We're releasing a security advisory for uv: CVE-2025-54368.
This advisory is for versions of uv up to and including v0.8.5. Users should upgrade to v0.8.6 or later.
This advisory concerns two distinct parsing differentials between uv's asynchronous ZIP parser and other ZIP parsers used in the Python ecosystem.
An attacker could exploit either of these differentials to craft a ZIP file that is extracted differently across uv and pip (or vice versa), giving a malicious result to the targeted installer type while presenting an innocent result to the other. Similarly, an attacker could contrive a ZIP that appears harmless to security scanners that use on ZIP parser, but that actually contains a malicious payload when extracted by other parsers. The attacker could do either of these while preserving the overall cryptographic digest of the ZIP.

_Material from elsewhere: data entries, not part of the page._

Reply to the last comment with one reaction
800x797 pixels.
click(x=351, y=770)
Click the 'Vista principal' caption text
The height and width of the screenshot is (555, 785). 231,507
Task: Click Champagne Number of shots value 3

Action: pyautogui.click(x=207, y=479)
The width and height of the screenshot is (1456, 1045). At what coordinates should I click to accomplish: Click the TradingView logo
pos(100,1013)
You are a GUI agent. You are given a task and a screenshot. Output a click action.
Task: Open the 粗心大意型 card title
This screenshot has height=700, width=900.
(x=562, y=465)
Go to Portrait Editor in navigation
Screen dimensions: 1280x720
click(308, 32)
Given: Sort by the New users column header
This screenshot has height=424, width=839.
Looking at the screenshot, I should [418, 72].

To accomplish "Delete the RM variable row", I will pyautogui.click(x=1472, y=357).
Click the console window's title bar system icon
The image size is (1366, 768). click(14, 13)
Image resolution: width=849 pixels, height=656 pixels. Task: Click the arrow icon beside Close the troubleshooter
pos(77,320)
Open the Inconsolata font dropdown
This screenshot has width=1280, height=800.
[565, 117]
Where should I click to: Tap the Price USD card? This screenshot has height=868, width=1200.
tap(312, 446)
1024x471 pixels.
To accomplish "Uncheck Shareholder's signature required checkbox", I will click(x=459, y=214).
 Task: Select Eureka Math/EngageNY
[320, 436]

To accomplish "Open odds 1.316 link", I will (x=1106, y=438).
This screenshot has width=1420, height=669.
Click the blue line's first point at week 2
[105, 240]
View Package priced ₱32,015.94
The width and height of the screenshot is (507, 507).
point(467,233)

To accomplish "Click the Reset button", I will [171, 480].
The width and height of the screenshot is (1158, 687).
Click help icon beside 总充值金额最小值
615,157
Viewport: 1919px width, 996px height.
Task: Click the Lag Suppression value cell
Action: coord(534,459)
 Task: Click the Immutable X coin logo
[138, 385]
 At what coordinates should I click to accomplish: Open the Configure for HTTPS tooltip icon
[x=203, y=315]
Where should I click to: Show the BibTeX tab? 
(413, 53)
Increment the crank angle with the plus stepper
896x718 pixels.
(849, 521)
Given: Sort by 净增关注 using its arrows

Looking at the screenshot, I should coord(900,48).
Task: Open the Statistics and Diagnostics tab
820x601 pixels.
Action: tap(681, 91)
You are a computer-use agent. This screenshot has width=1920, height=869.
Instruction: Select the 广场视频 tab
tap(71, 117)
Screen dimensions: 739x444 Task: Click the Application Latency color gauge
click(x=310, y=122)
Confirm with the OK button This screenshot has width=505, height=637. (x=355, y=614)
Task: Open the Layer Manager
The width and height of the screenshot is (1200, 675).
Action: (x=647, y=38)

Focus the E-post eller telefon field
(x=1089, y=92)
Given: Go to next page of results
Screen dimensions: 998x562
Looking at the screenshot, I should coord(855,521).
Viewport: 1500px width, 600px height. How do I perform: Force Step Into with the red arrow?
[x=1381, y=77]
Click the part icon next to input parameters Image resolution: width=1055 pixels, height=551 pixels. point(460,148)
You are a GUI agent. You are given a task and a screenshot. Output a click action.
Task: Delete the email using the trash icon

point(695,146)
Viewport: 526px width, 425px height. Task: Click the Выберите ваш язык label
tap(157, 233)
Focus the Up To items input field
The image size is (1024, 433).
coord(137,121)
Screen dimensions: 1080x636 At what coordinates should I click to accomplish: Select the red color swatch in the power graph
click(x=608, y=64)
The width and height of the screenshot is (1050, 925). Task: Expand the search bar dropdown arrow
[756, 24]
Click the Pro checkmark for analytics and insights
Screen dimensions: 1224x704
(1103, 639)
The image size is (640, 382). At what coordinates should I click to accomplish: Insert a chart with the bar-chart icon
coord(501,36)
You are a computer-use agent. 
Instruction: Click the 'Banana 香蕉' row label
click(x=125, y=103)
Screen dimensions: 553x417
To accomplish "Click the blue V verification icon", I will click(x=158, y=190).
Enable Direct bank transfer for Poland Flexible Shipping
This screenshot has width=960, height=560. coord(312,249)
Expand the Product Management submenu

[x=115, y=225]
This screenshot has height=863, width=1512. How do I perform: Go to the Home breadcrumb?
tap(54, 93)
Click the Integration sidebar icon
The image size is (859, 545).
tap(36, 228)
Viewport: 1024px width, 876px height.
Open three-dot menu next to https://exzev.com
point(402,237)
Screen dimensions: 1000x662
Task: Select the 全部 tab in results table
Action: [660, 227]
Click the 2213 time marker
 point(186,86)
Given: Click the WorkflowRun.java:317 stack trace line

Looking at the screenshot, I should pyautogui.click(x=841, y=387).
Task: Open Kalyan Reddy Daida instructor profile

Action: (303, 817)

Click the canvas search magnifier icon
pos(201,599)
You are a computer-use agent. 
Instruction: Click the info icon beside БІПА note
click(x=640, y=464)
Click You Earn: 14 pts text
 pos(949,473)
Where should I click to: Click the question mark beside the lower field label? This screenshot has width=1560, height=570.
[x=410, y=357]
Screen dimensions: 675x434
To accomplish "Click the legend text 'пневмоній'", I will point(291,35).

Before we get into the full details, a TL;DR:
-
Thanks to a triage effort with the Python Security Response Team and PyPI maintainers, we were able to determine that the differentials were not exploited via PyPI during the time they were present. The PyPI maintainers have added additional checks to that will prevent the future uploading of distributions that could exploit these differentials.
-
This advisory concerns uv in particular, but the underlying vulnerability (differentials in ZIP parsing due to the ZIP format's ambiguity) affects the Python ecosystem more broadly. While we've patched uv, other installers and consumers of ZIP distributions may need to take similar steps to reduce the risk of differential parses.
-
For most users, the risk of exploitation is low: no malicious ZIPs were discovered on PyPI, and PyPI now guards against these parsing differentials with additional upload checks. However, users of third-party package indices are strongly encouraged to evaluate their non-PyPI sources for differential ZIPs.
-
For most users, there should be no breaking changes from upgrading to uv v0.8.6: a review of the top 15,000 packages on PyPI revealed only three distributions with ZIP encoding errors, each of which is innocent (suggesting an archiving/repacking error rather than attempt to exploit a differential). These types of innocent ZIP errors are permitted by uv, while potentially exploitable differentials are not. Users who do encounter breaking changes can set
UV_INSECURE_NO_ZIP_VALIDATION=1
to restore the previous behavior, and should report the malformed distribution to its upstream.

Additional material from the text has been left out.